Scleral buckling surgery is a common way for treating the retinal detachment. It is a method of closing breaks & flattening the retina.
A scleral buckle is a piece of the silicone sponge, rubber, or semi-hard plastic which is placed on the outside of the eye (the sclera, or the white of the eye)by your eye doctor (ophthalmologist). This material is sewn to the eye to keep it in the place. The buckling element is generally left in place permanently.
The element will pushes in, or "buckles," the sclera near the middle of the eye. This buckling effect on the sclera will relieve the pull (traction) on the retina, which will allow the retinal tear to settle oppose to the wall of eye. The buckle effect can cover only the area which is behind the detachment, or it will encircle the eyeball like a ring.
By itself, the buckle won’t prevent a retinal break from opening again. Generally extreme cold (cryopexy) or less commonly, heat (diathermy) or light (laser photocoagulation) is used to scar the retina & hold it in the place till a seal forms in between the retina & the layer under it. This seal will hold the layers of the eye together & keeps fluid from getting in between them.
The surgery will be performed in the operating room, generally on an outpatient basis.
Local or general anesthesia will be performed before the surgery.
Before the operation, your eye doctor will patch both of the eyes & have to stay in the bed to keep the detachment from the spreading. Right before operation, he or she may use the eye drops to dilate your pupils & will trim your eyelashes to keep them way.

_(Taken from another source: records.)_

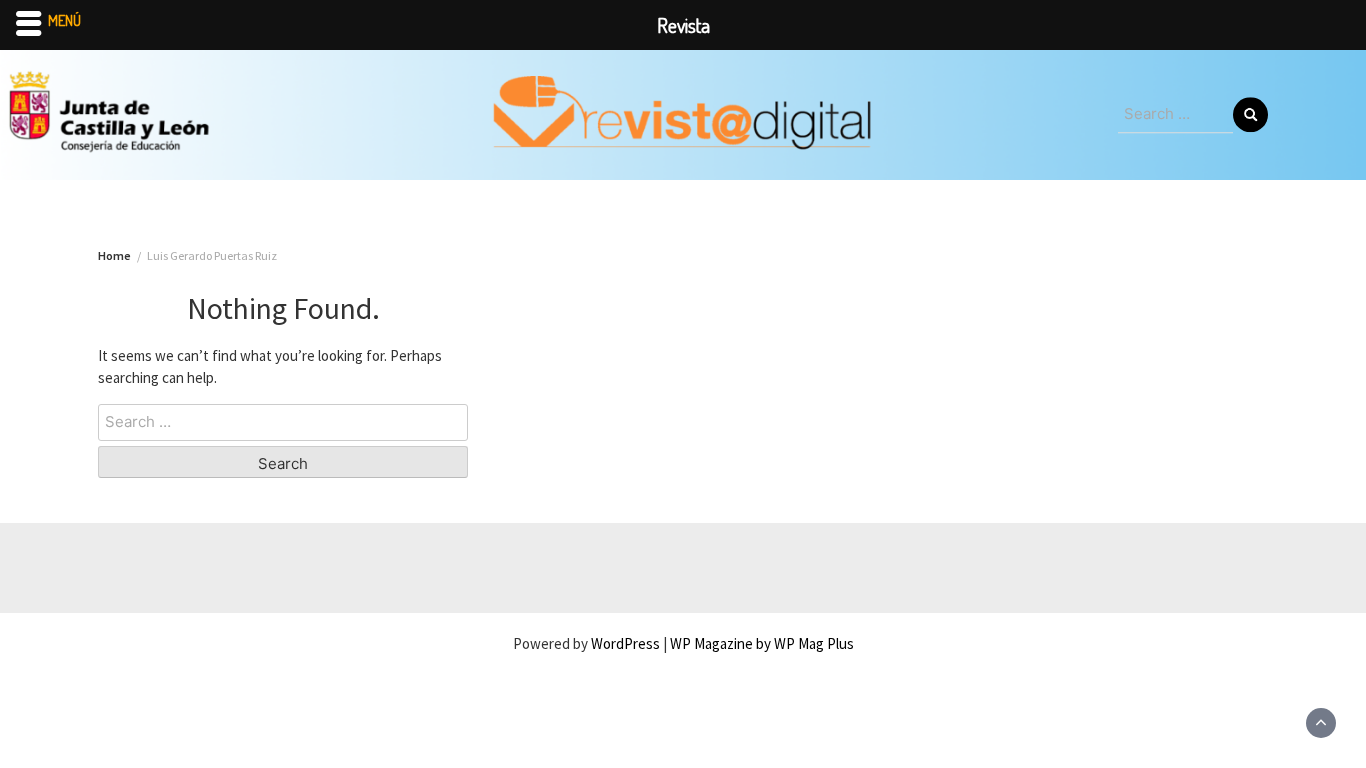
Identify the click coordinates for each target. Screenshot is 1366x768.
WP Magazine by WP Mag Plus (762, 643)
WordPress (625, 643)
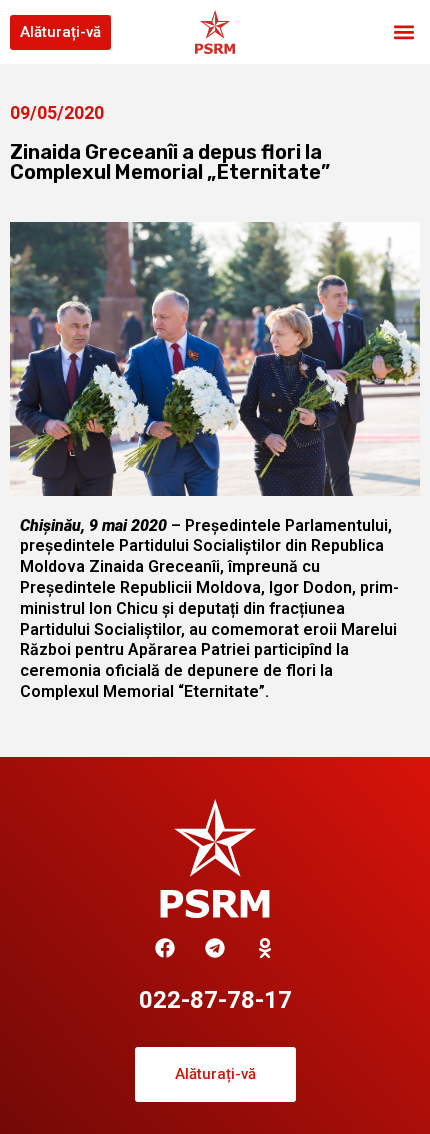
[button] (403, 32)
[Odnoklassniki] (265, 948)
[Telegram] (215, 948)
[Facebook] (165, 948)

A first-time operation will generally lasts 1 - 2 hours. Repeated surgeries or more complex detachments will take too longer.
You will have some pain for some days after the surgery was performed. Your eye may become swollen, red, or tender for some weeks. Your eye doctor will put drops in the eye that will prevent from the infection & keep the pupil from opening wide (dilating) or closing (constricting). You should have to wear a patch over the eye for a day or more.